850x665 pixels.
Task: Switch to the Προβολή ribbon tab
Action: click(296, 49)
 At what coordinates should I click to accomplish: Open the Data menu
-=-=-=-=-
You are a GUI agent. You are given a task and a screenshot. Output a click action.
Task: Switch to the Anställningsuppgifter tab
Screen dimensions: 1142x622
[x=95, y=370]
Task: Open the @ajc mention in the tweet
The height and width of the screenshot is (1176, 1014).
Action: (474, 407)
-=-=-=-=-
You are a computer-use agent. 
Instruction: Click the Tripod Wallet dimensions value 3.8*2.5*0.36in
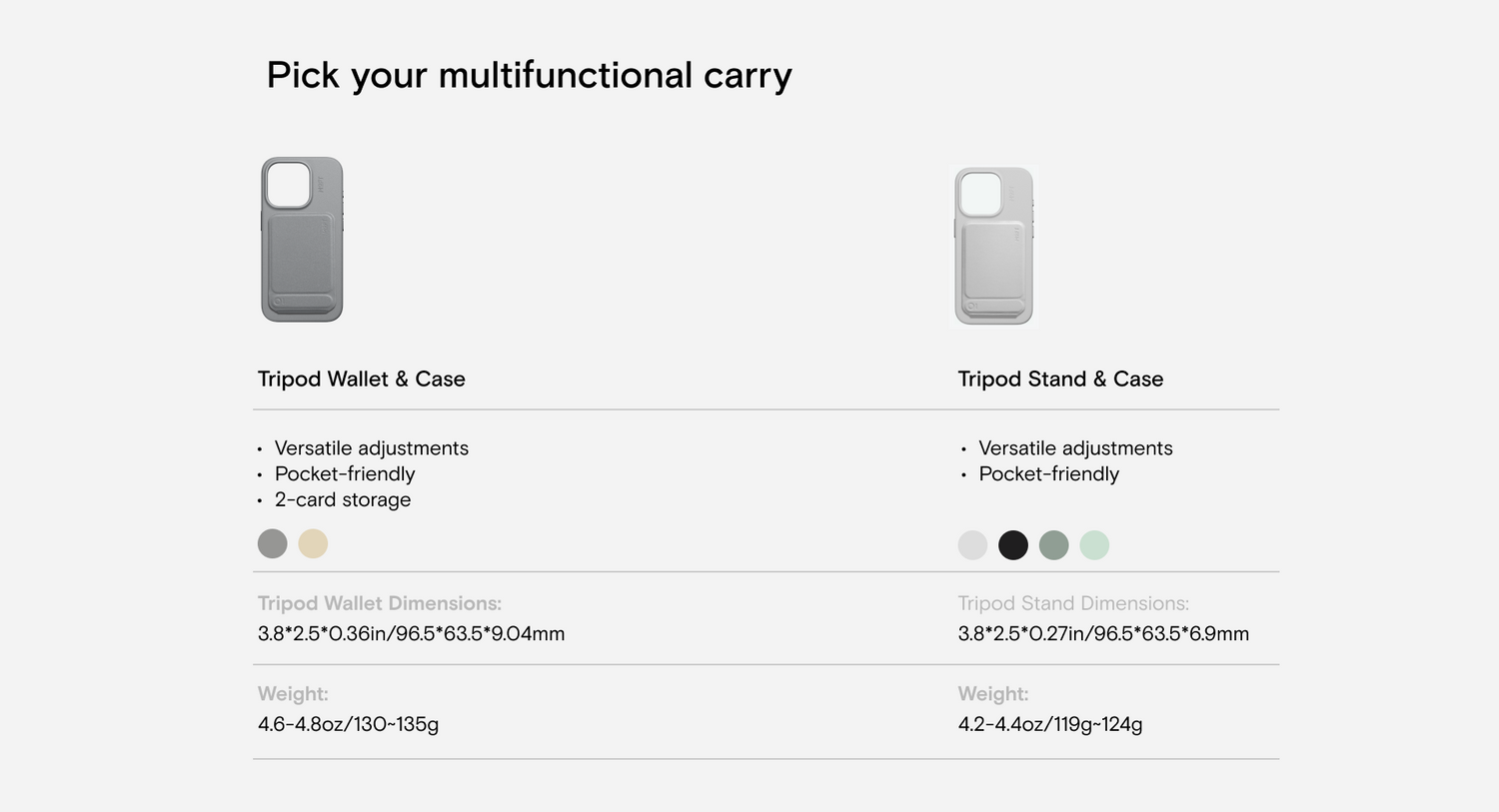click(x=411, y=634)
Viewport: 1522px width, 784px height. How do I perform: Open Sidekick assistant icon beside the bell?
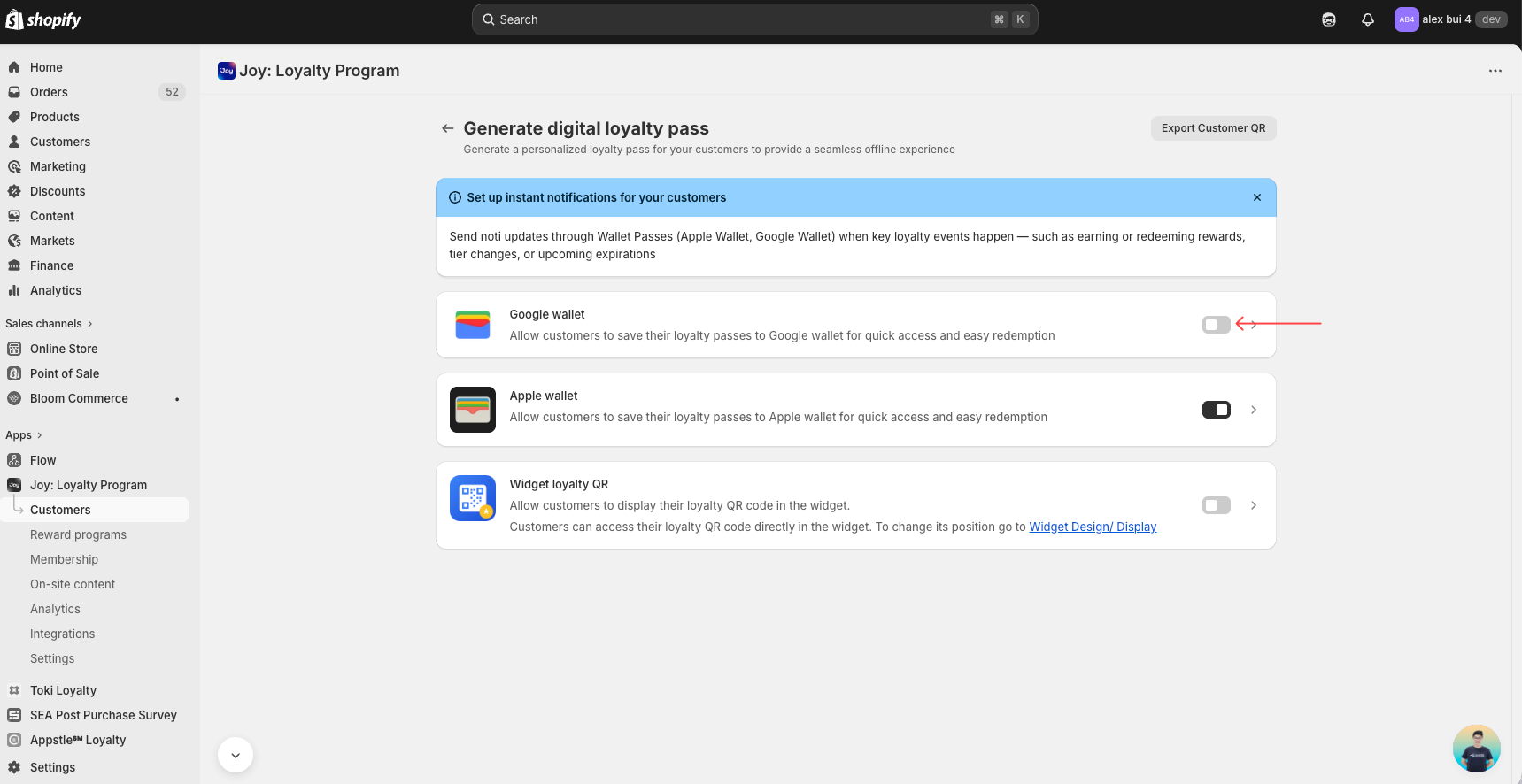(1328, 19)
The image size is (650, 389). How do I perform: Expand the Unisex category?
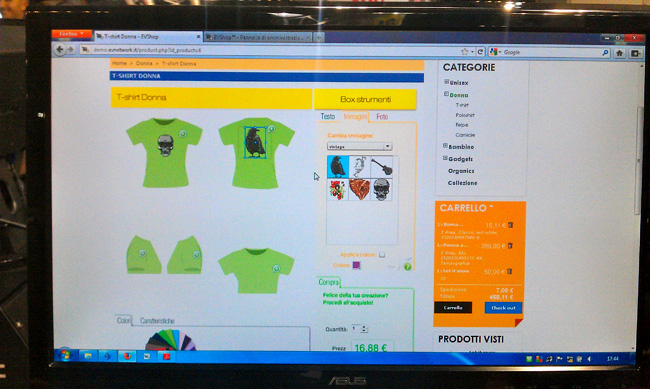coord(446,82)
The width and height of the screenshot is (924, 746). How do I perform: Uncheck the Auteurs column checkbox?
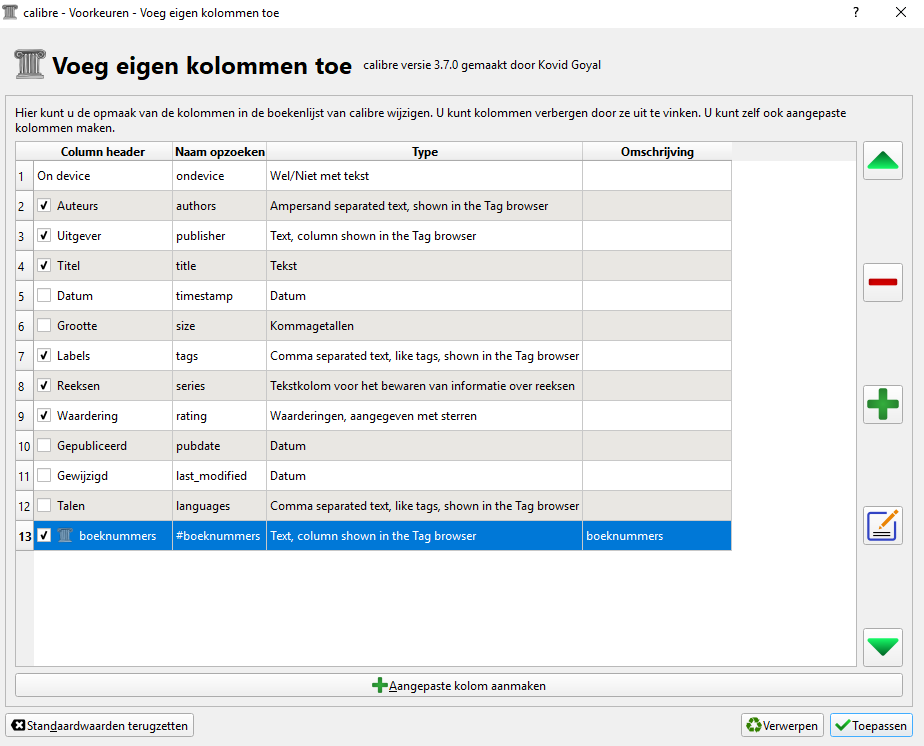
-=-=-=-=-
_EXERCISE OBJECTIVE:_
Every line that includes "agent" must be copied from the material above.

_YOUR SOLUTION:_
You are a GUI agent. You are given a task and a screenshot. Output a click action.
You are a computer-use agent. 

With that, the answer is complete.